Labour Minister Steven MacKinnon, ordered workers back to work after it was determined that Canada Post and CUPW were unlikely to reach a deal by the end of the year. Of course, we are all happy to have mail delivery begin again. But criminalizing legal strikes by workers perfectly underscores the neoliberal ruling elite’s turn to authoritarianism whenever it feels threatened by unions that represent worker rights or fight for mail delivery as a public service rather than a for-profit Amazon venture that enriches the few at the expense of the many. This strike happened not because postal workers are lazy or greedy but because the postal system is overcrowded with stupid profligate managers schooled in modern neoliberal economics who believe that public utilities should be run like Amazon.
According to their financial reports, from 2017 to 2023, non-labour spending increased by over one billion dollars per year, a 56.5% jump. During the same period, workers' wages only grew by 14.1%. and for the last few years, Canada Post has not contributed to pensions. The post office is not in debt because of worker wages or benefits but because of the mismanagement and overspending by Canada Post management. CUPW suggested several initiatives to enhance Canada Post’s services, including expanding services to include postal banking and check-in services, developing an efficient e-commerce platform for small and medium-sized Canadian businesses, and introducing new delivery services. All of these were rejected. Instead, Canada Post maintains they want a more ‘flexible’ workforce—or in real language a more exploitable workforce. This is the reality under neoliberalism—starve public utilities until they become unable to provide reasonable service and then argue that the private sector can do it all more cheaply and efficiently.
What the neoliberal governments want to do is hire more gig part-time workers—‘Amazonify’ the workforce. What is disheartening though perhaps not surprising is that CUPW and the CLC did not resist this anti-union move, even though widespread support existed among the rank and file to defy the order. It was a complete surrender. Had postal workers been encouraged to defy the strike ban, it might have encouraged a broader working-class revolt against austerity. Why? Why is this not surprising? I would argue that it is not surprising for the same reason it is not surprising to see what were once left or socialist political parties move gradually towards conservative, even neoliberal thinking.
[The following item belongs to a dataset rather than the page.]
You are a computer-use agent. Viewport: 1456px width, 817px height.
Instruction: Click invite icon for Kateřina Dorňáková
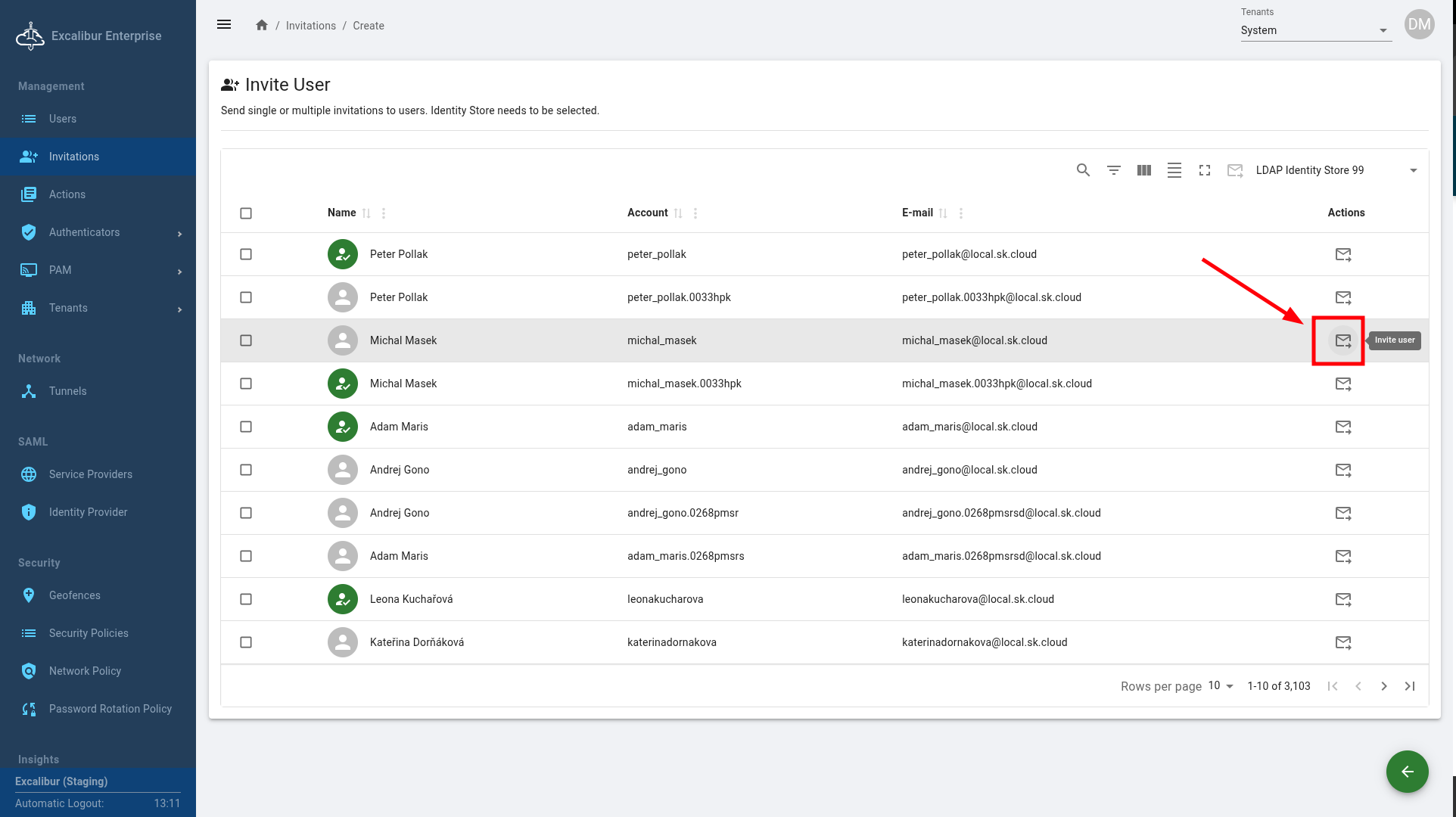[x=1342, y=642]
Here’s the reality: The idea that the problem with the economy is just too much government spending completely ignores the fact that for 50 fucking years, politicians have been doing exactly what businesses, the Chamber of Commerce, banks, and conservative voters have been telling them to do.
They have cut taxes.
They have cut social spending.
They have reduced investments in infrastructure.
They have eliminated regulations and laws that get in the way of corporate profit.
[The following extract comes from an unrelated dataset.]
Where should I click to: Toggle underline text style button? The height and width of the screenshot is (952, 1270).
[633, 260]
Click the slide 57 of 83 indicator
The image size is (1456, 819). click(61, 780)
They have privatized and sold off government-owned businesses and services.
They have enacted austerity, laid off government workers and criminalized labour strikes
Put simply, economic decisions have been handed off to the private sector at the request of the private sector. This is not something ordinary citizens opted into or voted for. It is something that has been gradually imposed through successive governments beginning in the mid-seventies.
None of this neoliberal enshittification is based on reason or evidence of any kind. The complete abandonment of Keynesian economics instead has meant that elected governments are no longer allowed to run the sort of deficits needed to stimulate the economy. Instead, the management of the economy is left to central banks, who orient their policies around the monetary aggrandizement of an elite corporate class.
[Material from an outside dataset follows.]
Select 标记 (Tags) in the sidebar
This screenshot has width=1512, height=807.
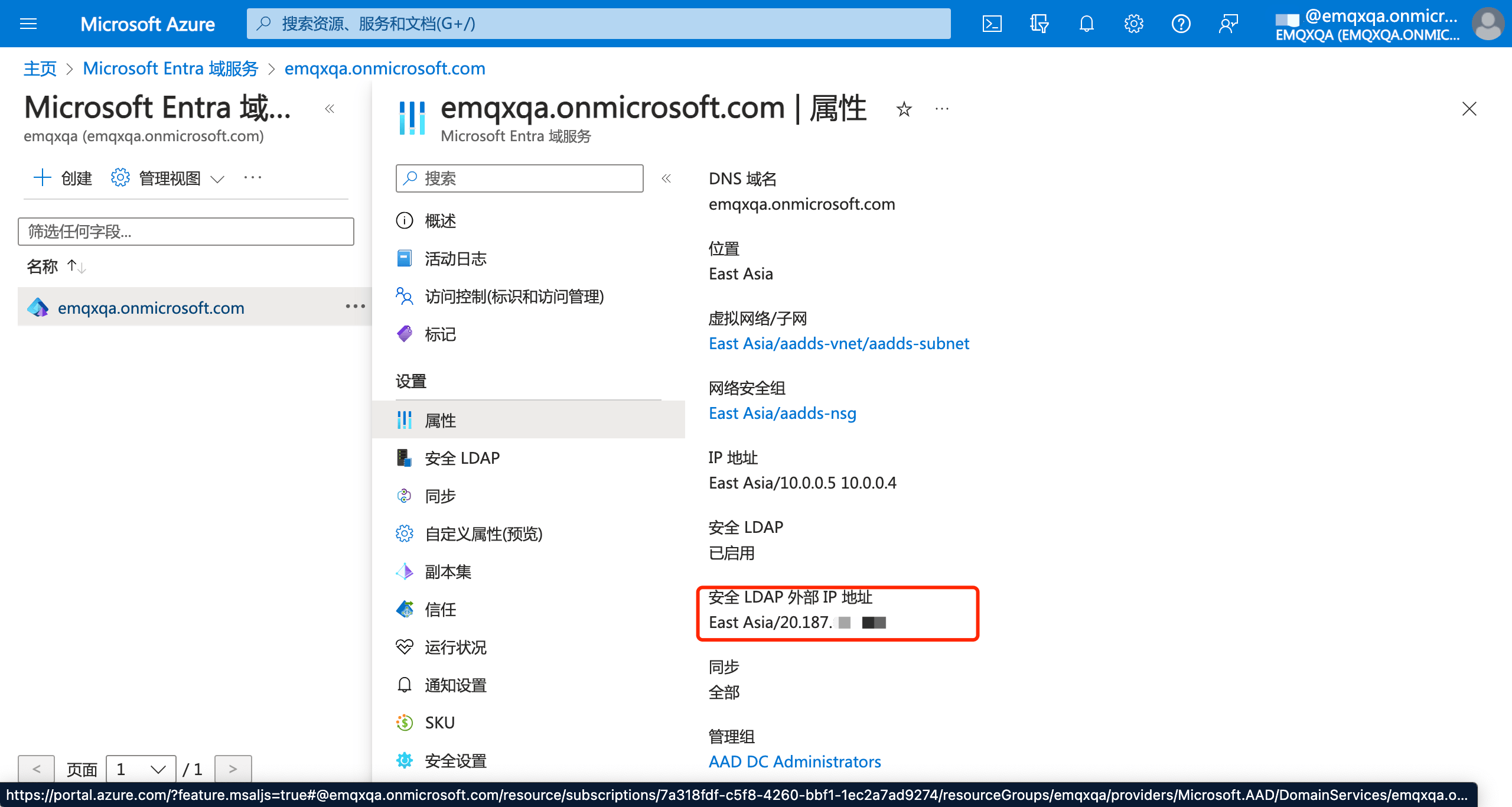[x=439, y=334]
Indeed, we now have laws punishing politicians who don't balance budgets. We all know how this asinine libertarian scheme has worked out--and it was certainly not in the interest of ordinary working people. The Friedmanites promised us that giving over the economy to private enterprise and the greedy would result in greater freedom and prosperity for all. Instead, we have the worst inequality and greatest concentration of wealth in history.
But since the power of propaganda lies exclusively with the elite class any challenge to neoliberal orthodoxy ends in shrill cries of socialism, Marxism, or communism. Indeed, the neoliberal class is steeped in a kind of religious zealotry that calls out anyone who disagrees with them as a heretic to be excommunicated or made a pariah. Higher prices and inflation aren’t blamed on corporate monopolies or cartels that collude to jack up prices: they’re blamed on the idea that the government somehow gave people so much money that customers are in bidding wars over the price of groceries.
The reality is that neoliberal economists are charlatans, but their ridiculous, evidence-free irrational ideas are believed by lots of people with the result that no matter who gets elected, we are, as that bloated fathead Larry Summers once said “Any honest Democrat will admit that we are all now Friedmanites."
One is reminded of something Carl Sagan once said:
“One of the saddest lessons of history is this: If we’ve been bamboozled long enough, we tend to reject any evidence of the bamboozle. We’re no longer interested in finding out the truth. The bamboozle has captured us. It’s simply too painful to acknowledge, even to ourselves, that we’ve been taken. Once you give a charlatan power over you, you almost never get it back.”
But that, folks, is where we are today with enshittified global neoliberal economics.